:: SUPPLIED TEXT ::
More work on issue #3018.

0294429e · Iulian Vlad Serban · 8571cb47 · 0294429e · 0294429e
--- a/theano/tensor/opt.py
+++ b/theano/tensor/opt.py
@@ -3402,8 +3402,21 @@ def local_rebroadcast_lift(node):
        # by the `unbroadcast` function before we are in the actual function
        # compilation phase.
        if hasattr(input, 'clients') and len(input.clients) == 1:
-            rval = inode.op.make_node(T.Rebroadcast(*list(op.axis.items()))(
-                inode.inputs[0])).outputs
+            rebroadcasted = T.Rebroadcast(*list(op.axis.items()))(
+                inode.inputs[0])
+            # Copy over stacktrace from previous output (after rebroadcasting)
+            # to new output, because an error in the new graph right after
+            # rebroadcasting must have been caused by the previous rebroadcasting.
+            copy_stack_trace(node.outputs, rebroadcasted)
+
+            rval = inode.op.make_node(rebroadcasted).outputs
+
+            # Copy over stacktrace from previous output (after rebroadcasting)
+            # and input (after elemwise operation) to new output, because an
+            # error in the new graph could have been caused by either of the
+            # two ops.
+            copy_stack_trace(node.outputs+node.inputs, rval)
+            
            return rval
    if inode and isinstance(inode.op, T.Rebroadcast):
        # the "axis" specification in the outer Rebroadcast overrides
@@ -3411,7 +3424,14 @@ def local_rebroadcast_lift(node):
        axis = inode.op.axis.copy()
        axis.update(op.axis)
        iinput = inode.inputs[0]
+
        rval = [T.Rebroadcast(*list(axis.items()))(iinput)]
+
+        # Copy over stacktrace from previous output (after second rebroadcast)

:: GIVEN DATA ::
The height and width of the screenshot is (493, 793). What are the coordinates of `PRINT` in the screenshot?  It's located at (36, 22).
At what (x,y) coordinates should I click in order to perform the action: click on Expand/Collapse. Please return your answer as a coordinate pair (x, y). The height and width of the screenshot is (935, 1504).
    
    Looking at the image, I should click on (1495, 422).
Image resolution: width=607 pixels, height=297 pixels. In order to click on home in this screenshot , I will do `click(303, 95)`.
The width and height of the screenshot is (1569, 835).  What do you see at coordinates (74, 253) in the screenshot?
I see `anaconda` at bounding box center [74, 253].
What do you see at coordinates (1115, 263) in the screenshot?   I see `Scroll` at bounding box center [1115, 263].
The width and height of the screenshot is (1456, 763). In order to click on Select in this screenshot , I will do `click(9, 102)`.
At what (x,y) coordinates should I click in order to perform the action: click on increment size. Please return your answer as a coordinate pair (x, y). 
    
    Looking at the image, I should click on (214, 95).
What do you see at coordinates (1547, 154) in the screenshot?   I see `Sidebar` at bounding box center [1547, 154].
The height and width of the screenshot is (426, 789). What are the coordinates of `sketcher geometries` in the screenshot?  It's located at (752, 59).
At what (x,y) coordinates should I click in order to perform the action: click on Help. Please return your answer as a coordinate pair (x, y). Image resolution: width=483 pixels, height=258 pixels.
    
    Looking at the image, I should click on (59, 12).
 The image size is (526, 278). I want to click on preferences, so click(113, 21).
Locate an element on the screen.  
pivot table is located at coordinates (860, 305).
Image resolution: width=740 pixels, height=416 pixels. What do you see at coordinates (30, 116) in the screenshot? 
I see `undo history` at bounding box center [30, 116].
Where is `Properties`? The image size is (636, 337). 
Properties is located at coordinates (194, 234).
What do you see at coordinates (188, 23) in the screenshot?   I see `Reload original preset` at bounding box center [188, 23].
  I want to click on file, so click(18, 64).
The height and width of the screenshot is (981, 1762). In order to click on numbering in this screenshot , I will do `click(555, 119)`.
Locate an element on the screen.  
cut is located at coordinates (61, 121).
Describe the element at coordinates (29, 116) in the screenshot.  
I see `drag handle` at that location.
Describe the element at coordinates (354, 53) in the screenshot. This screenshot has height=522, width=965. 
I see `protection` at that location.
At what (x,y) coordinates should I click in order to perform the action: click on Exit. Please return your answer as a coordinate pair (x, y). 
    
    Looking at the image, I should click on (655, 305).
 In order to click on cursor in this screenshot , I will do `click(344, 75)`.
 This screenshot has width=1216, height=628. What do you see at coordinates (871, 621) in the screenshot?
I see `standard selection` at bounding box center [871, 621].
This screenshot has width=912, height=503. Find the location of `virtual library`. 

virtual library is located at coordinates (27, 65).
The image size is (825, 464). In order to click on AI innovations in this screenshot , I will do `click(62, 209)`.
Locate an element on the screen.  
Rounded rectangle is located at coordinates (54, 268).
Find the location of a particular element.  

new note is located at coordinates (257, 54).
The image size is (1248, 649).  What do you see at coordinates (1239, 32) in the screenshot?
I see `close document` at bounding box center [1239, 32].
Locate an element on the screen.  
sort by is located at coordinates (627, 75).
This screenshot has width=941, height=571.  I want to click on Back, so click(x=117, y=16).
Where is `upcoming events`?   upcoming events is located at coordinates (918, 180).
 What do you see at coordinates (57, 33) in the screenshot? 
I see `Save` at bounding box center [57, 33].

:: JOB 1 ::
Using the opt.py diff, answer these:
(a) Which issue number does the opening line mention?
(b) In which function does each hunk header place its changes?
(c) In the second hunk, which variable is assigned `inode.inputs[0]`?
:: JOB 2 ::
Reproduce the opt.py diff word for word, starting at "if hasattr(input, 'clients')" and ending at "the previous rebroadcasting.".
The rows play no part in this work.

:: TASK ANSWER 1 ::
(a) #3018
(b) `local_rebroadcast_lift`
(c) `iinput`

:: TASK ANSWER 2 ::
if hasattr(input, 'clients') and len(input.clients) == 1:
-            rval = inode.op.make_node(T.Rebroadcast(*list(op.axis.items()))(
-                inode.inputs[0])).outputs
+            rebroadcasted = T.Rebroadcast(*list(op.axis.items()))(
+                inode.inputs[0])
+            # Copy over stacktrace from previous output (after rebroadcasting)
+            # to new output, because an error in the new graph right after
+            # rebroadcasting must have been caused by the previous rebroadcasting.